Is Capitalism Characterized By Growing Externalities?
Back in 1979, when I was an eager student in my first year at the University of British Columbia, I obtained a small book called The Viability and Equity of Capitalism. It was a copy of the Woodward Memorial Lecture given at UBC 3 years earlier by the Nobel Prize-winning economist Kenneth J. Arrow. In it, Professor Arrow explained why he was not confident about the long-run stability of capitalism, even though it had proven to be enormously productive and resilient in the twentieth century. A key feature of his argument was that capitalism was characterized by growing externalities--the technical term that economists use to describe the side-effects that an economic activity can have for people not engaged in it and that are not reflected fully in prices.
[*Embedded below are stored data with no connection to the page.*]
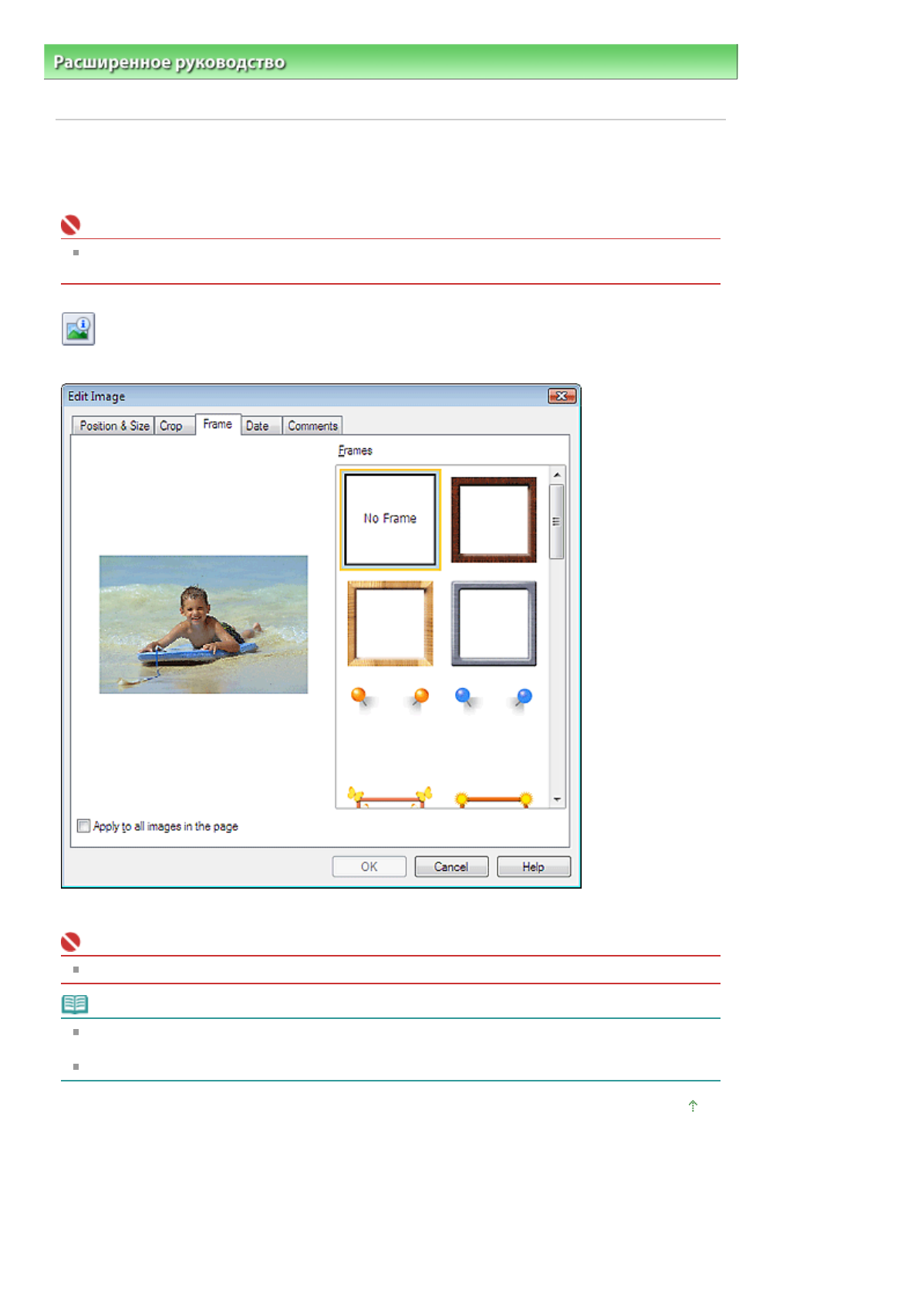This screenshot has width=918, height=1299.
Task: Select the sunflower frame
Action: point(494,798)
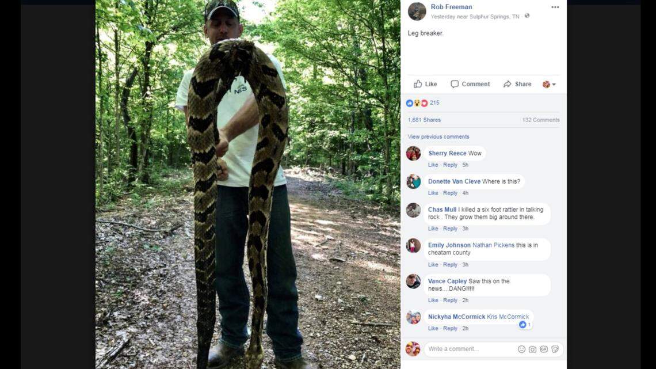
Task: Click the like reaction badge on Nickyha's comment
Action: tap(525, 325)
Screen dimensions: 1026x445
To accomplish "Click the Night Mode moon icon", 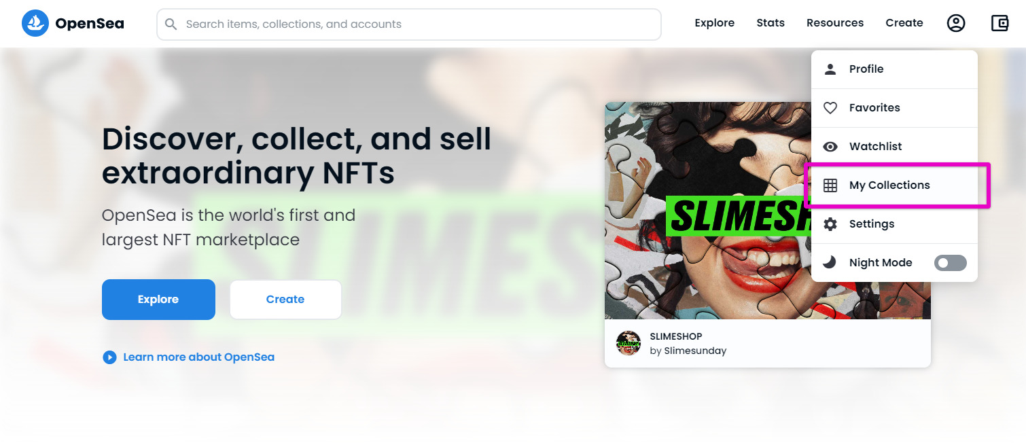I will (830, 262).
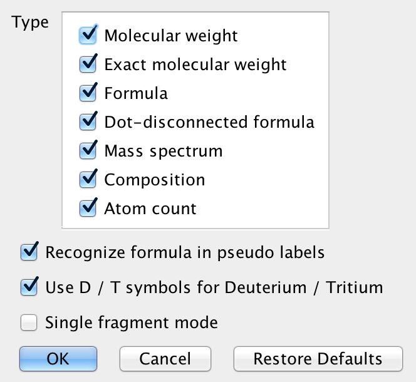
Task: Enable Single fragment mode
Action: coord(29,323)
Since these costs and benefits do not form part of the calculations of people, they can constitute a market failure--i.e. markets under-supplying beneficial activities (public goods) and over-supplying harmful activities (pollution and social ills).
Since that time, I have often wondered: was Professor Arrow simply reflecting the prevailing doom and gloom that was fashionable in the mid-seventies, with its economic instability and stagflation, and fears expressed by outfits like the Trilateral Commission about the crisis of governability afflicting advanced capitalist democracies? I have not had the opportunity to verify whether Arrow's pessimism has been modified in light of the fall of communism, the achievement of relative price stability, or the reduction of international trade barriers. Yet something tells me that he has probably not fundamentally altered his view, regardless of intellectual fashion or political developments, because it was based on deep reflection about the underlying nature of the economic system, and not on current events.
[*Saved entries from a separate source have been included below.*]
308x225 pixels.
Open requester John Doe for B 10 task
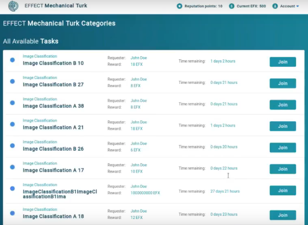pyautogui.click(x=139, y=58)
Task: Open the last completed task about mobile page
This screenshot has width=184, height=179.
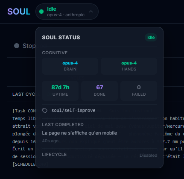Action: click(x=79, y=133)
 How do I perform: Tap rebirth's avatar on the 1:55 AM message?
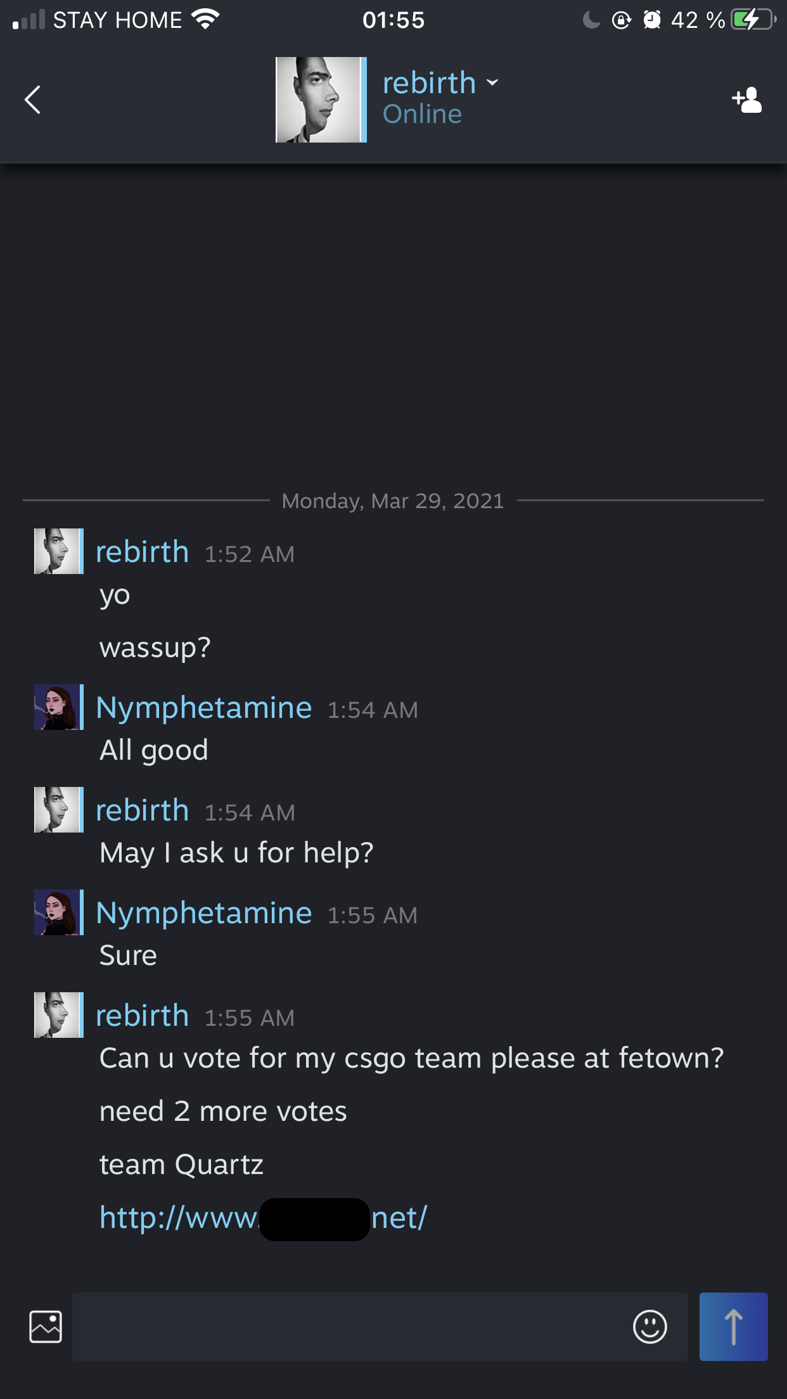point(58,1015)
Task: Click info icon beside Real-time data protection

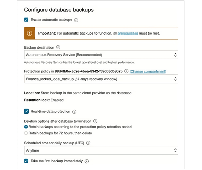Action: tap(74, 112)
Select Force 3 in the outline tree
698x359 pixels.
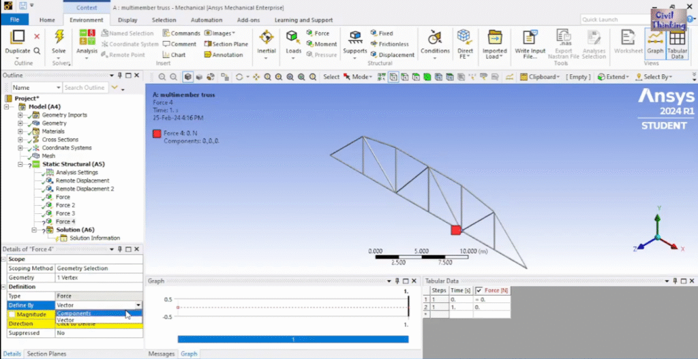coord(65,213)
Professor Arrow is regarded by many of his peers as being, along with Paul Samuelson, (and with all due respect to Milton Friedman) the greatest of all living economic theorists. His doctoral dissertation, published in 1951 as Social Choice and Individual Values, is rivalled only by Samuelson's Foundations of Economic Analysis for its precocious rigour. Its conclusion--referred to ever since as the "Arrow Impossibility Theorem"--was that there was no democratic voting system that could be relied upon to aggregate individual preferences in such a way as to arrive at an unambiguous social preference. While such an analysis might appear to frown on government intervention, Arrow's subsequent work in general equilibrium theory and welfare economics took aim at that Achilles heal of "free market" economics, uncertainty and asymmetry of information. His classic 1963 article "Uncertainty and the Welfare Economics of Medical Care" launched modern health economics. He concluded that failures of information ("uncertainty") render health care and health insurance largely unmarketable, and that professional self-regulation and direct government regulation may therefore be necessary . Arrow's analysis is the starting point for all sensible discussions of market-based health care reform to this day.
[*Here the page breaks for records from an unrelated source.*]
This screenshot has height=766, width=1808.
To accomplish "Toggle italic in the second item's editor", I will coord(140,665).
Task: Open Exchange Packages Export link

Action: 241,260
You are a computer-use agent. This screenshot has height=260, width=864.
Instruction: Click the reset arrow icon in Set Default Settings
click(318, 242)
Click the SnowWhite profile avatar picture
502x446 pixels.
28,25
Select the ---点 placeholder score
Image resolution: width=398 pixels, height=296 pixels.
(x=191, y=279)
When an economist as famously rigorous and scrupulously non-ideological (or at least even-handed) as Kenneth Arrow worries about the long-term viability of capitalism, we should take heed. Evidence of growing externalities is easy to find in the early twenty-first century: genetic diversity is being extinguished at a rapid rate, with one vertebrate (back-boned) species going extinct approximately every nine months instead of the natural rate of one such extinction every 1,ooo years; deforestation and over-fishing are examples of environmental externality problems wich arise largely because the costs of internalization exceed the benefits; and of course global warming is probably the ultimate example of a cost that tends not to be "counted' by users of fossil fuels. Environmentalists are surely right to question the narrow definition of "cost" as a foregone economic benefit, when that fails to fully include the damage incurred by people and nature in the process of production. Social critics are surely right to worry about the growing power of transnational corporations, given their built-in tendency to generate externalities for the sake of maximizing profit. As surely as the transition from industrial economies of "extensive" growth to post-industrial economies of technologically driven "intensive" growth proved to be pivotal in the demise of communism, so too will the experience of pervasive natural and social constraint likely force us to revise some of the fundamental assumptions of liberal capitalist societies.
In particular, a deep understanding of the effciency advantages of a market-price system must not be allowed to be the light that blinds us to the public interest. Professor Arrow's message is as relevant today as it was three decades ago.